Topic: REM Sleep Behavior Disorder (RBD)
Author: Udi Alkhazaleh
Editor: Abdel Rahman Bani Yassin, Ihda Bani Khalaf
Reviewer: Ethar Hazaimeh
Keywords: REM sleep behavior disorder (RBD), Parasomnias, Neurodegeneration, Parkinsonism, α-synuclein neurodegeneration
Overview
Parasomnias are a group of disorders characterized by abnormal movements, behavior, emotions, and/or perceptions that occur during specific sleep stages while falling asleep, during sleep (e.g., Rapid eye movement (REM) or Non-rapid eye movement (NREM) sleep), and during the sleep-wake transition phase.(1) RBD stands for REM sleep behavior disorder characterized by dream enactment due to loss of REM sleep atonia, which is described by physically acting out during sleep, especially if he is dreaming and starts taking his actions out to reality; in the meanwhile, the patient is unaware of what he has done.(2) Patients are unaware of their acts and do not remember what they have done because it occurs in REM sleep, when the brain is in a dream state and consciousness is not present. Thus, this condition is commonly described by bed-partners and less frequently by patients unless injured.(3) The majority of REM sleep behavior disorder patients will eventually develop neurodegenerative conditions such as multisystem atrophy, dementia with Lewy bodies, and Parkinsonism.(4)
Epidemiology
The overall prevalence of idiopathic REM sleep behavior disorder (RBD) is estimated to be around 1% in the general population and 2% in aged individuals, with a median age at diagnosis between the 60s and 70s.(5)(6) It is predominantly observed in elderly males than females, with a male-to-female ratio of 9:1.(7) There is a strong association of RBD with multiple neurodegenerative disorders. As many as 76% to 81% of those who have RBD might later go on to develop more serious alpha-synuclein neuropathies, including multiple system atrophy, dementia with Lewy bodies, or Parkinsonism.(8) In a case series, about half of the patients with RBD converted to a neurologic disorder within 12 years.(9)
Pathophysiology
Sleep is a physiological state distinguished by decreased body movement, diminished attentiveness to the surroundings, and loss of consciousness.(10) Non-rapid eye movement (NREM) sleep and Rapid eye movement (REM) sleep are two distinct states that have distinct physiological, neurological, and metabolic characteristics. Rapid eye movements during sleep are the most noticeable feature of REM sleep, which is why it was given that name.(11)(12) In addition to rapid eye movement, REM is characterized by muscle atonia, which suppresses all muscle activity except for eye movement and middle ear muscle activation.(13)
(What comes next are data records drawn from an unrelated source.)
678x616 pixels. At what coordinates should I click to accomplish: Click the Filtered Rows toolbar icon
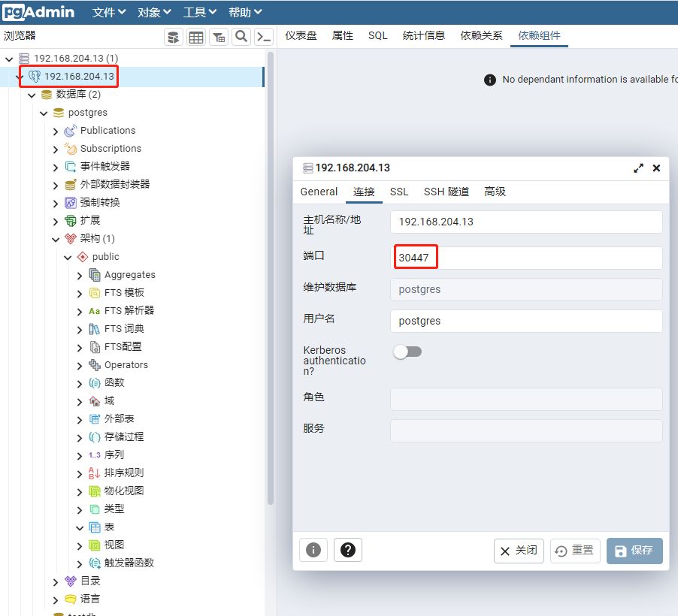coord(219,37)
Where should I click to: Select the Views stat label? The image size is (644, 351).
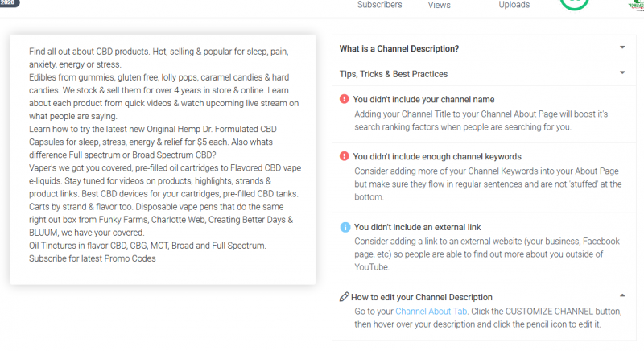[439, 5]
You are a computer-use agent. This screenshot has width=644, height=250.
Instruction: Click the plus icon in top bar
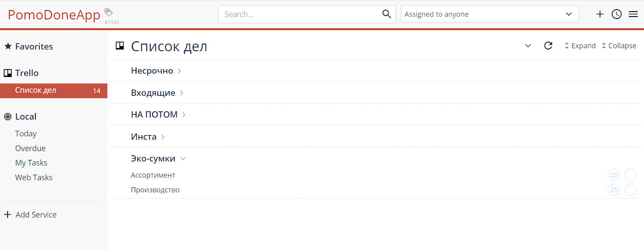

The brain stem, specifically the pons and neighboring regions of the midbrain, is the primary structure for controlling REM sleep. Cholinergic neurons in the reticular formation’s pontine tegmentum are active during REM sleep. REM sleep is further regulated by orexin/hypocretin neurons and GABAergic neurons.(14) Special Electroencephalogram (EEG) features associated with REM sleep include low-amplitude desynchronized theta activity, sawtooth waves, pontine-geniculate-occipital (PGO) waves, and hippocampal theta activity. PGO waves happen either during REM sleep or when a person switches from NREM to REM sleep. The sleep state with the highest physiological arousal is known as REM sleep(13). Recent research has demonstrated that the regulation of dorsal medulla GABAergic neurons controls the REM phenomena in rodents.(15)
It is thought that nuclei in the medulla and lower pons, specifically in the perilocus coeruleus region, regulate the atonia. Through a flip-flop switch, this region causes REM atonia and directly innervates the spinal interneurons.(16) REM sleep atonia is induced by the hyperpolarization of spinal cord inhibitory interneurons, which are triggered by excitatory sublateral dorsal/subcoeruleus nucleus glutamatergic neurons. All of this results in inhibiting the spinal motoneuron pool. The REM-active and REM-inactive centers may be further stabilized by hypocretin neurons, which are thought to be found in the posterior hypothalamus.(17)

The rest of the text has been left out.